Nothing but the lines from the one with "Ես կարիք ունեմ (828, 14)" through the end of the listing below should appear in your reply, each copied exactly.

TASK DATA>
* * * * *

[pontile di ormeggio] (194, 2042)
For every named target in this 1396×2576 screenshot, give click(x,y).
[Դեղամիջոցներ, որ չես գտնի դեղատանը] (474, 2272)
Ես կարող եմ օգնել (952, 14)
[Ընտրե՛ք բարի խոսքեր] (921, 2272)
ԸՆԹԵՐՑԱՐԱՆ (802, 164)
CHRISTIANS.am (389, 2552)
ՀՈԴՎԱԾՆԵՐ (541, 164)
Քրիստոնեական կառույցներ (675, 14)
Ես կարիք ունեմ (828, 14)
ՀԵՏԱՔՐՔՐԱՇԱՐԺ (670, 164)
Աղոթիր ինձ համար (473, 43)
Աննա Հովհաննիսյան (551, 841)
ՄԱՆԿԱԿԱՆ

* * * * *

SOLUTION TO THE EXERCISE>
Ես կարիք ունեմ (828, 14)
ՀԵՏԱՔՐՔՐԱՇԱՐԺ (670, 164)
Աղոթիր ինձ համար (473, 43)
Աննա Հովհաննիսյան (551, 841)
ՄԱՆԿԱԿԱՆ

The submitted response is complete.